Geçtiğimiz sene yaşanan değişiklikler B2B tarafındaki satın almacıları ve alışverişçilerin de beklentilerini elbette değiştirdi. Ürün tanıtımından başlayarak satın alma süreçlerinin tamamlanmasına neredeyse tüm alanlardaki değişen pratikler, B2B müşterilerin bazı açılardan B2C gibi davranmasına yol açarken bu konuda çalışan ekiplerin de odağının değişmesine neden oldu.
Ürün satışlarındaki yüz yüze görüşmelerin COVID-19 nedeniyle ortadan kalkması ya da yok olması birebir temasa alışkın satış ekipleri açısından zorlayıcı olurken ikna taktikleri ve içerik konusunda da müşteriye sunulanların değişmesi gerekliliğini beraberinde getirdi. Bu da alışveriş deneyimi açısından beklentiyi artırırken satın alma yapılan mecralar arasındaki dağılım da 2020 öncesine göre değişiklik göstermeye başladı.
Bireysel müşteriler tarafından yoğun kullanılan pazaryerlerindeki satıcı sayısının artmasının B2B tarafındaki yansıması online tedarik portallerindense bu mecraların daha çok ya da benzer sıklıkta tercih edilmesine yol açtı. Burada elbette eskisi gibi satışçılarla düzenli temasın eksikliğinin de büyük rolü var ancak genel olarak kolaylık ve hızlı teslimat sağlayan arayüzler özellikle hammadde gibi temel malzemeler açısından eksiklik çeken şirketler için salgının ilk dönemlerinden başlayarak kurtarıcı görevi görmeye başladı.
Pazaryerlerindeki kullanıcı deneyiminin daha kolay tasarlanmış olması bu konuda satın almacıları etkileyen bir konu olduğu için tedarikçi portallerinin bu açıdan eksiklerini gören kullanıcıların pazaryerlerini daha çok tercih etmeye başladığı hatta bazı şirketler için portallerdense pazaryerleri ile iş birliğine giderek müşterilerine ulaşmaları da önerilmekte.

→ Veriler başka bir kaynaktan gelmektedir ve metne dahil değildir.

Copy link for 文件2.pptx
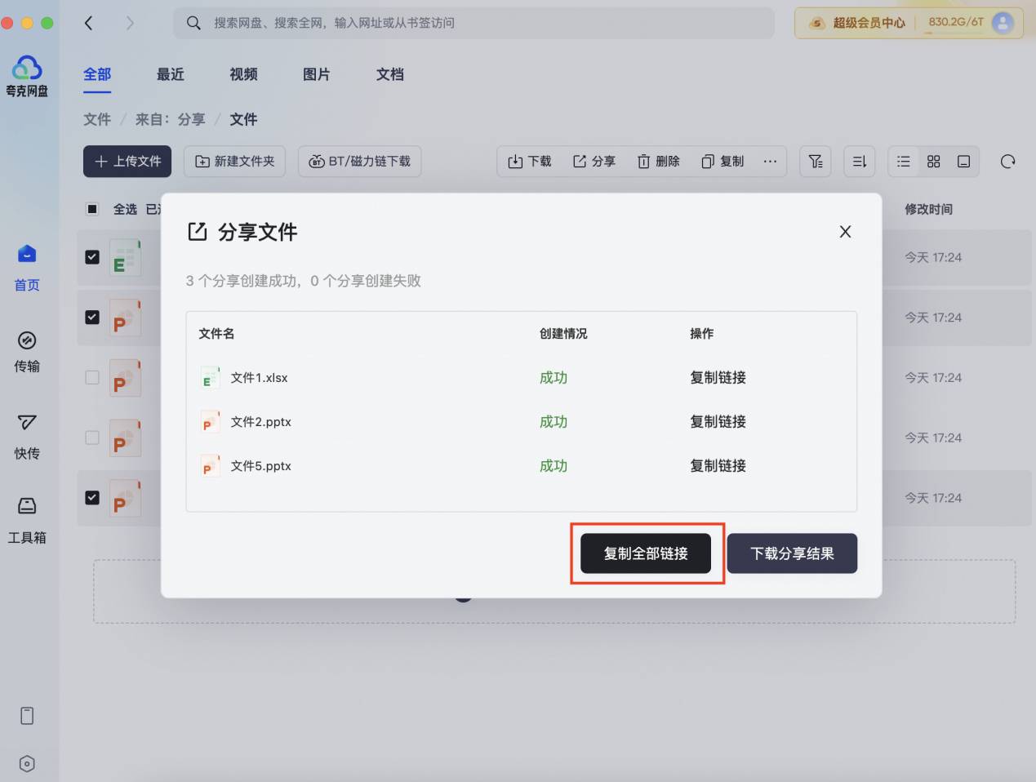This screenshot has width=1036, height=782. coord(718,422)
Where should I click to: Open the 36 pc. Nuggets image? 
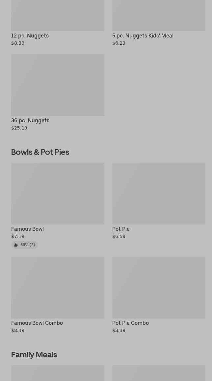pos(58,85)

Burada elbette birebir müşteri ziyaretlerindeki dirsek teması eksikliğinden kaynaklanan bağın azalması başta gelmekle birlikte bazı durumlarda pazaryerlerinde daha farklı satıcılarda çok çeşitli fiyat aralıkları bulunmasının da etkisi var. Bu durum büyük ihtimalle küçük ve orta ölçekli işletmeler için daha çok geçerli bir konu olmakla birlikte Türkiye'de iş yerlerinin neredeyse %95'inin bu ölçekteki organizasyonlardan kaynaklandığının unutulmaması da gerekiyor.

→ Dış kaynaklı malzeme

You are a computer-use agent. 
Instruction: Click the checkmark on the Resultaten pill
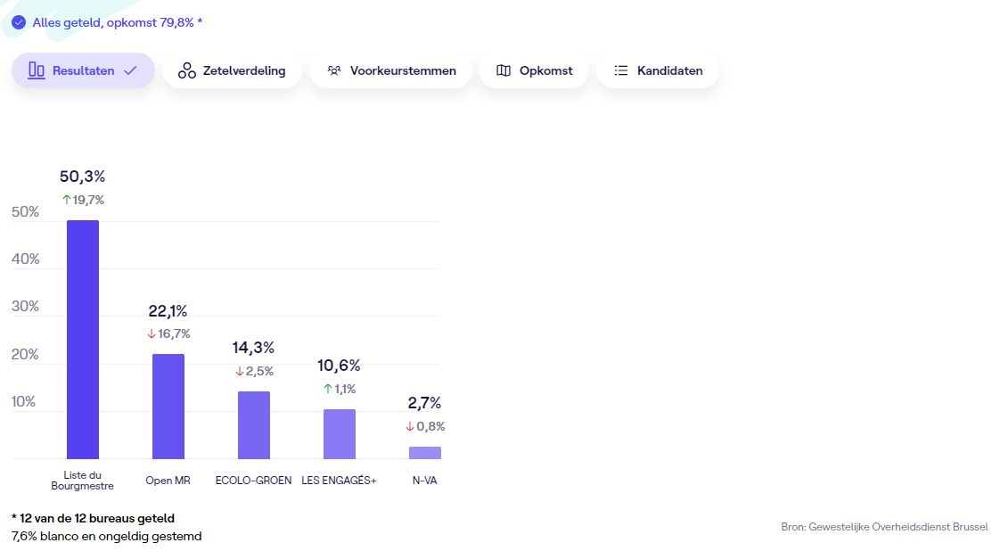(x=130, y=70)
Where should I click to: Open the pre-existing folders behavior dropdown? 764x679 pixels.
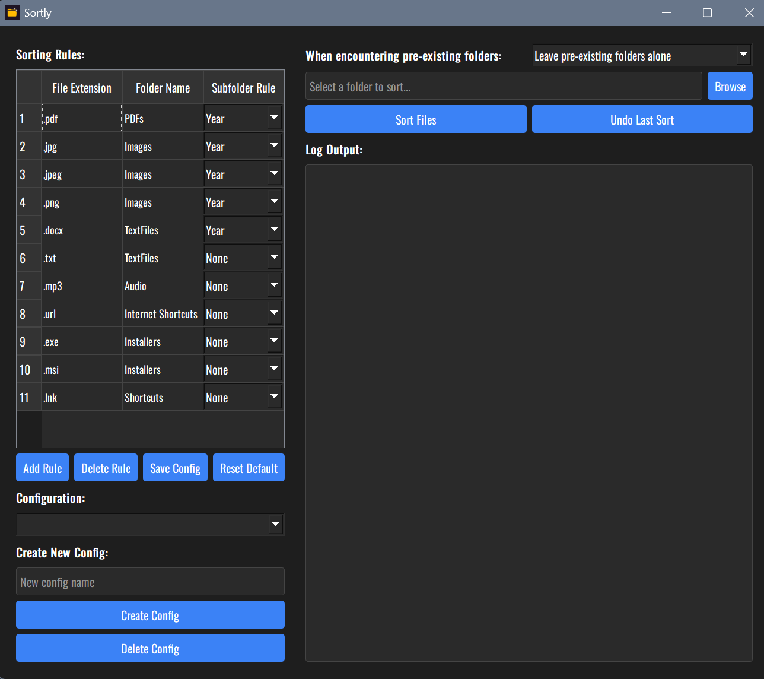(x=642, y=56)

Durum böyle olunca da satın alma sürecinin başından başlayarak B2B tarafı için tüm sürecin adımlarının tekrar düşünülmeye ihtiyacı gündeme geliyor. Daha yaratıcı yönetim araçlarıyla müşteri takibinin daha kolay yapılabileceği platformların oluşturulması gerekliliği aslında zorlukları verdiğimiz araştırmada da eski kalmış ya da güncellenmemiş arayüz, framework ya da programlardan kaynaklanan sorunlarda da karşımıza çıkıyor. Her zaman olduğu gibi veri konusundaki eksiklikler ile birlikte arayüzlerdeki sıkıntılar dijitalleşmenin daha çok ihtiyaç haline geldiği salgın döneminde kendini daha çok göstererek daha öncelikli aksiyon alanları olarak öne çıkmaya başladı.

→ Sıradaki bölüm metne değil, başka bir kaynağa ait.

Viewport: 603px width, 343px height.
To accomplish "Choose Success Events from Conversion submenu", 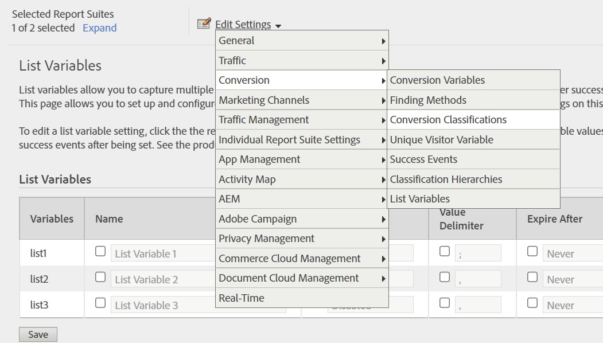I will 423,159.
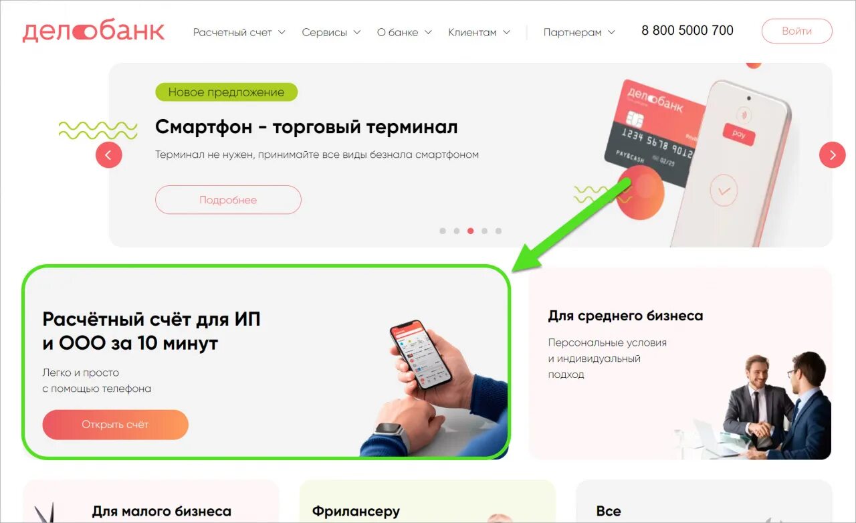Click the Войти login button
This screenshot has height=523, width=856.
click(x=797, y=31)
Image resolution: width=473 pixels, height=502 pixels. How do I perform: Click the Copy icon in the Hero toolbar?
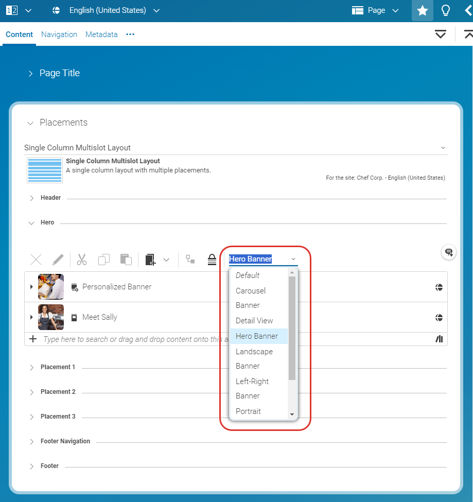(103, 259)
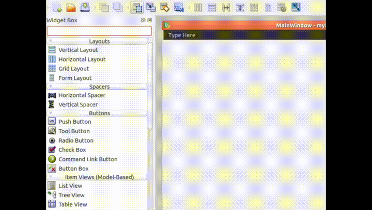Click the Save Form toolbar icon
The width and height of the screenshot is (372, 210).
85,7
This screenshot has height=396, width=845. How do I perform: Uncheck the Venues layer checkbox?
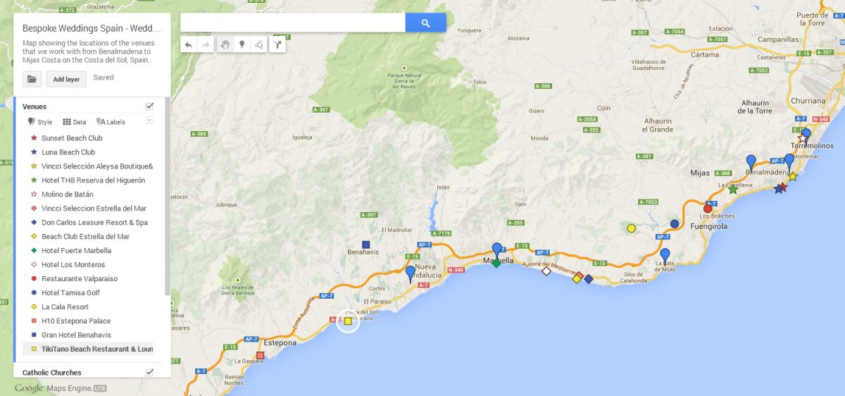click(x=149, y=106)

Satın alma yolculuğu, veri ve arayüzlerle birlikte B2B satın almacıların tüm sürecini düşündüğümüzde bu alanlarda sağlanan içeriğin de eskiye göre daha zengin olmasına ihtiyaç var gibi görünüyor. Satış elemanlarının daha az ziyaret yaptığı son dönemden sonra müşterinin ilgili ürün hakkında tüm bilgilere, hatta temel ihtiyaçlardan daha fazlasına, ulaşabileceği içerikleri üretmek ve bu içerikleri canlı tutmak da daha çok önem kazanıyor. Bu içeriklerin de iyi ve doğru olması zaten bir hijyen faktörken içeriğin yönetiminin düzenli ve etkin yapılması da önümüzdeki dönem daha çok üzerinde konuşacağımız konulardan biri olacak gibi görünüyor.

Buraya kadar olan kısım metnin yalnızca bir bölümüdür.